PP: It's an astrophysical term. It refers to the event-horizon around a black hole. The boundary beyond which -- from our perspective -- no light escapes, where light is pulled back. There's this guy, Vernor Vinge, a science fiction writer and physicist from the University of Southern California. Why are so many scientists writing speculative fiction? Anyway, Vinge uses the term singularity as a metaphor for some sort of horizon to human understanding. What will happen to humanity, to our society and culture, if the rate of 'accelerating change' continues? If nanotechnology happens? If strong AI happens? if we really take the implications of something like nanotechnology on board, they're enormous. Mankind would have unprecedented control over matter. A world containing man-made replicators built from atoms would completely change the human condition. We have trouble extrapolating from this sort of event -- we know the technology is coming -- but we feel how quickly it goes beyond our ken, beyond the scale of our understanding. This is the 'singularity.' It's like some kind of barrier, a windscreen on a freeway moving quickly towards us. Beyond the barrier our understanding seems to break down, our mental models collapse, like the collapse of Blanchot's sentences. Do you know project Xanadu?

TMcC: Vaguely...

PP: It's the World Wide Web as envisioned by Ted Nelson decades before the World Wide Web built by Tim Berners-Lee. It's interesting that K. Eric Drexler, the father of modern nanotechnology was involved with Xanadu. He felt that our society needed such a system in order to be able to discuss the changes that would occur in our society when things like nano arrive. You find the same issues in genetics and medicine: many people believe we're not up to speed ethically, politically, socially and so on, to be able to handle the changes that are approaching us. The coming singularity. But on the other hand I've recently started to imagine that singularities could occur behind us as well.

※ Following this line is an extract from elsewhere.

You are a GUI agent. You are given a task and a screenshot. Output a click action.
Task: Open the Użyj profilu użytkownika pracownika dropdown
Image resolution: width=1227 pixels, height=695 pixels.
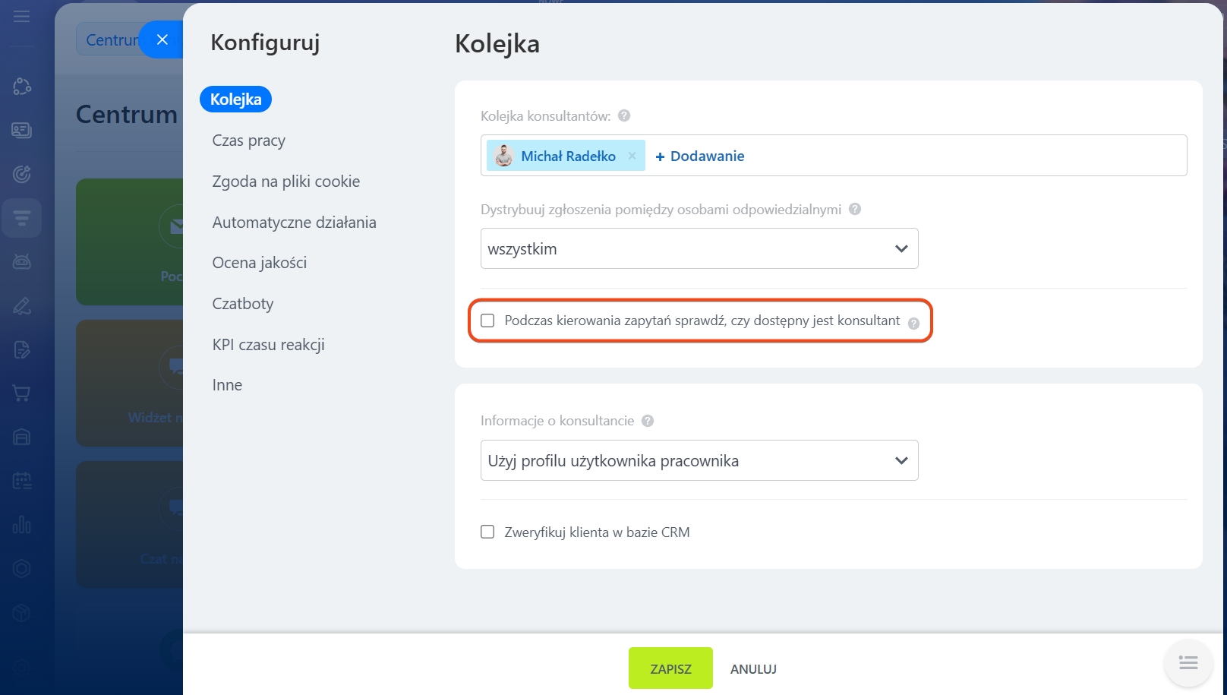click(699, 460)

(Recovery. A Thousand Deaths: Sortie 1. 2000)

TMcC: So you understand them later? You create them retroactively by understanding it?

PP: You go through them, but you don't understand them at the time. It's only through memory, as you move further away from the event, that you begin to realise: my god, I just went through something, a singularity. Actually, it's not even that you think 'I went through it'; it's more that you suddenly notice its appearance somewhere behind us.

TMcC: Like an object that takes shape in the rear-view mirror?

PP: Yes. It's a force that's changing you as you pull further away from it.

TMcC: What you're doing is using quantum terms to describe the structure of memory. It's what Chris Marker's films are about: isolating singularities that get created through the act of contemplating them, like Schroedinger's cat gets killed or not killed only when he's observed.

PP: Yes: through observation and through distance. I did that thing, that little thing, and the further I go from it, the more significant it becomes.